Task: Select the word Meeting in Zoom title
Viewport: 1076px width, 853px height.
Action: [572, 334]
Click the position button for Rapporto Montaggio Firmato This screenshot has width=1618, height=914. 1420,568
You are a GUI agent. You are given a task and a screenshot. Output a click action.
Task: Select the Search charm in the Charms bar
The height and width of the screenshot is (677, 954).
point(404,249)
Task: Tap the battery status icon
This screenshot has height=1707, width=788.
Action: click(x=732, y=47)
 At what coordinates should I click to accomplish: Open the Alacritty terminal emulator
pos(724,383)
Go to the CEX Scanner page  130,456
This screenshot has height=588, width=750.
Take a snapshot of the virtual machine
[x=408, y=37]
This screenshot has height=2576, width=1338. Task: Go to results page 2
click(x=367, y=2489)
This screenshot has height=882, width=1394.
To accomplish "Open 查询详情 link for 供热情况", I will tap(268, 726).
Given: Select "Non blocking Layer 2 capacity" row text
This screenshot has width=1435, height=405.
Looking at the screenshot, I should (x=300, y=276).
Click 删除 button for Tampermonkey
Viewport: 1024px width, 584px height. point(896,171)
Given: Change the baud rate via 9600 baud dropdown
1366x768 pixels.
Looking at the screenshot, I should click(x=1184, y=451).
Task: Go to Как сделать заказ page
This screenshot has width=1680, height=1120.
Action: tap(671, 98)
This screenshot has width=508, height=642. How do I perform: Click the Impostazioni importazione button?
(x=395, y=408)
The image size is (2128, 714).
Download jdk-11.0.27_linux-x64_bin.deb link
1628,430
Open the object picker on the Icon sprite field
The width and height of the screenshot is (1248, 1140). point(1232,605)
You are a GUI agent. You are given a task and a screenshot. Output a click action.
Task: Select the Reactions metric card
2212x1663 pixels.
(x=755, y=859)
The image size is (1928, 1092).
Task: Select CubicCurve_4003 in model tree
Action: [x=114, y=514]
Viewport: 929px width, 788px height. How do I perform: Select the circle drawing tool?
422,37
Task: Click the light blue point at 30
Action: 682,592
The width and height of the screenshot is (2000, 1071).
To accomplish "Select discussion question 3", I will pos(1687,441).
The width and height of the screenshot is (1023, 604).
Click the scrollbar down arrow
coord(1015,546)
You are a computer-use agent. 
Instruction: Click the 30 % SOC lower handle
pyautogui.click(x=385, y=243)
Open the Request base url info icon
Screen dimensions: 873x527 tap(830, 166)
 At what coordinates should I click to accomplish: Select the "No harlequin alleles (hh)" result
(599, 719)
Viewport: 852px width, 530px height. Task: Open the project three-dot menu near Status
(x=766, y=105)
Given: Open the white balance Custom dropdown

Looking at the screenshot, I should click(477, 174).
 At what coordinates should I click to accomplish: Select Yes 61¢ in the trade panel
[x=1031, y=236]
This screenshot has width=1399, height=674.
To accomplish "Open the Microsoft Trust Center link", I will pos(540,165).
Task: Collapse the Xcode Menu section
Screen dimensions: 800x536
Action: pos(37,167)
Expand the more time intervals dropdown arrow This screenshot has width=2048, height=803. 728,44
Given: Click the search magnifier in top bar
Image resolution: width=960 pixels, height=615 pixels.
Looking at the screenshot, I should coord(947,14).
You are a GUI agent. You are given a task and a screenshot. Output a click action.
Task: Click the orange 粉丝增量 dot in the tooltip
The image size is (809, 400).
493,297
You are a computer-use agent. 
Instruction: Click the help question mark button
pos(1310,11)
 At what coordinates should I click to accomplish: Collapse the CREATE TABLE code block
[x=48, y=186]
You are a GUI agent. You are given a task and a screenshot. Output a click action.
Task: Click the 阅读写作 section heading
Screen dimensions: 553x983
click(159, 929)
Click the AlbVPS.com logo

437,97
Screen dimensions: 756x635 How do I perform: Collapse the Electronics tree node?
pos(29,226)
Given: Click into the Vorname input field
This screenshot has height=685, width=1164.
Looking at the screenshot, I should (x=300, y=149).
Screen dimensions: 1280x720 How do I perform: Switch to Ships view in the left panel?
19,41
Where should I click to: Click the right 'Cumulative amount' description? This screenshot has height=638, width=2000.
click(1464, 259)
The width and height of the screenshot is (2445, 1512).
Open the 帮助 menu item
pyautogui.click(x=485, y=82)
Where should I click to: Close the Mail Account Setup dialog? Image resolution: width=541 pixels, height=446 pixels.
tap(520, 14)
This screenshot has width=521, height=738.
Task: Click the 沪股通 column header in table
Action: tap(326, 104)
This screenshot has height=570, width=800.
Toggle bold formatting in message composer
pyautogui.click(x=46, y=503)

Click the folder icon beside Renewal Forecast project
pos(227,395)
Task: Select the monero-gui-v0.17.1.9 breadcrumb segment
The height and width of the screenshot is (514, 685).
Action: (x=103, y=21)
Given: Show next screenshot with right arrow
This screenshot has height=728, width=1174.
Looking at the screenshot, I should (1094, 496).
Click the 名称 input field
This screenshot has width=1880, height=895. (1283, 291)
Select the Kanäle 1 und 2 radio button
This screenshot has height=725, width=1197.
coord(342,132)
_____
= Your assignment =
Restate the listing exactly, starting at its first line and ending at the line where "Task: Tap the battery status icon" occurs; include both and no other lines.

= Response below =
Task: Select the word Meeting in Zoom title
Viewport: 1076px width, 853px height.
Action: [572, 334]
Click the position button for Rapporto Montaggio Firmato This screenshot has width=1618, height=914. 1420,568
You are a GUI agent. You are given a task and a screenshot. Output a click action.
Task: Select the Search charm in the Charms bar
The height and width of the screenshot is (677, 954).
point(404,249)
Task: Tap the battery status icon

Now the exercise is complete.